TRY IT
Word for word, restate the entries below, but exclude the images.

Dataset records
# # #
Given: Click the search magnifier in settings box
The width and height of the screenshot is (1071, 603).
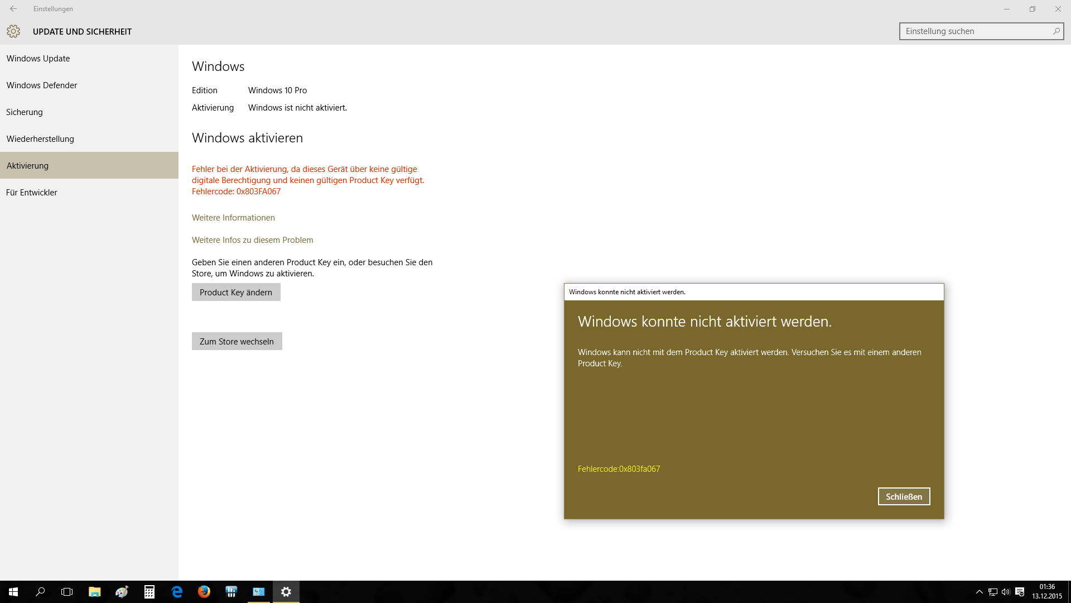Looking at the screenshot, I should pyautogui.click(x=1056, y=31).
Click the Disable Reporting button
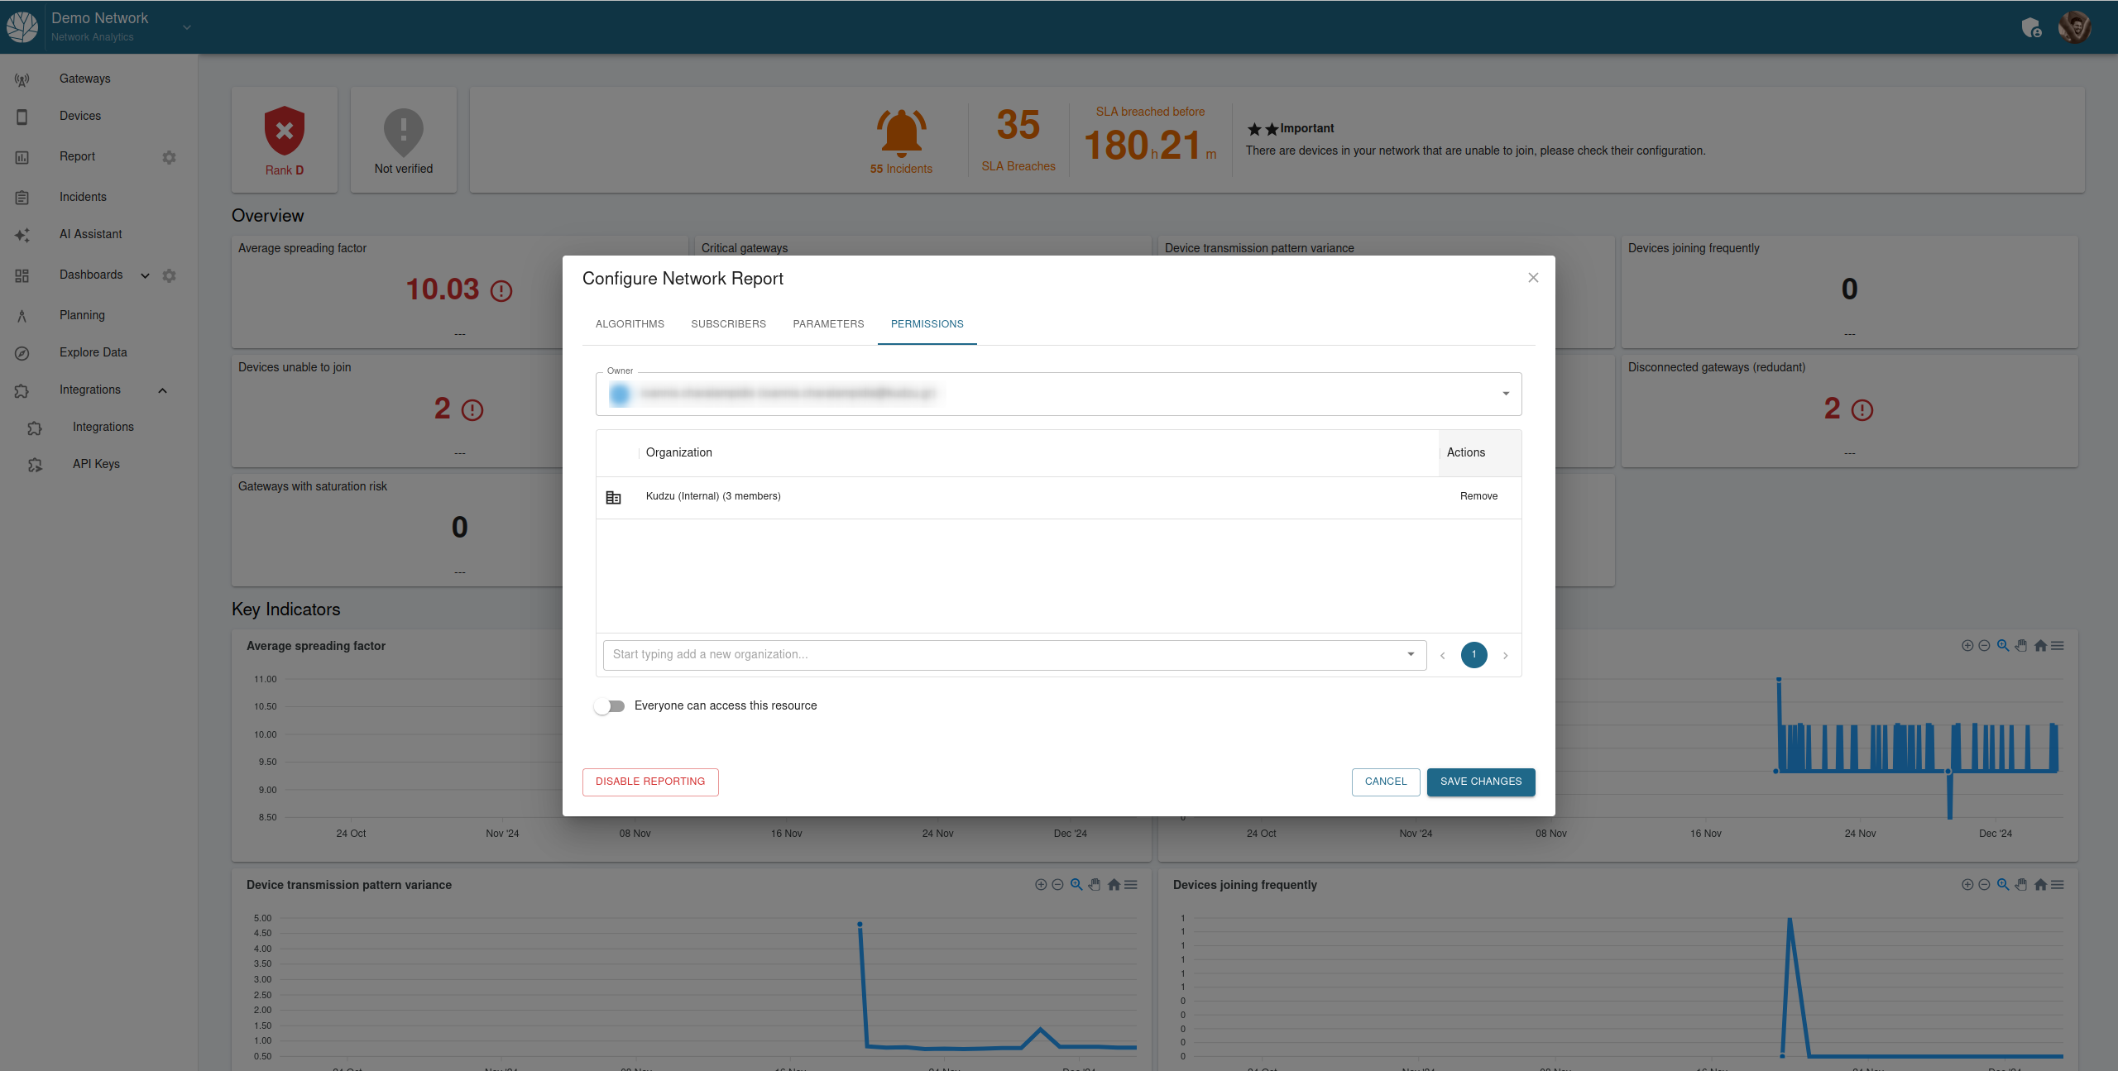Viewport: 2118px width, 1071px height. pos(650,782)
# # #
YOUR RESPONSE
Given: Click the search magnifier in settings box
The width and height of the screenshot is (1071, 603).
Looking at the screenshot, I should pyautogui.click(x=1056, y=31).
Click the Disable Reporting button
Viewport: 2118px width, 1071px height. pos(650,782)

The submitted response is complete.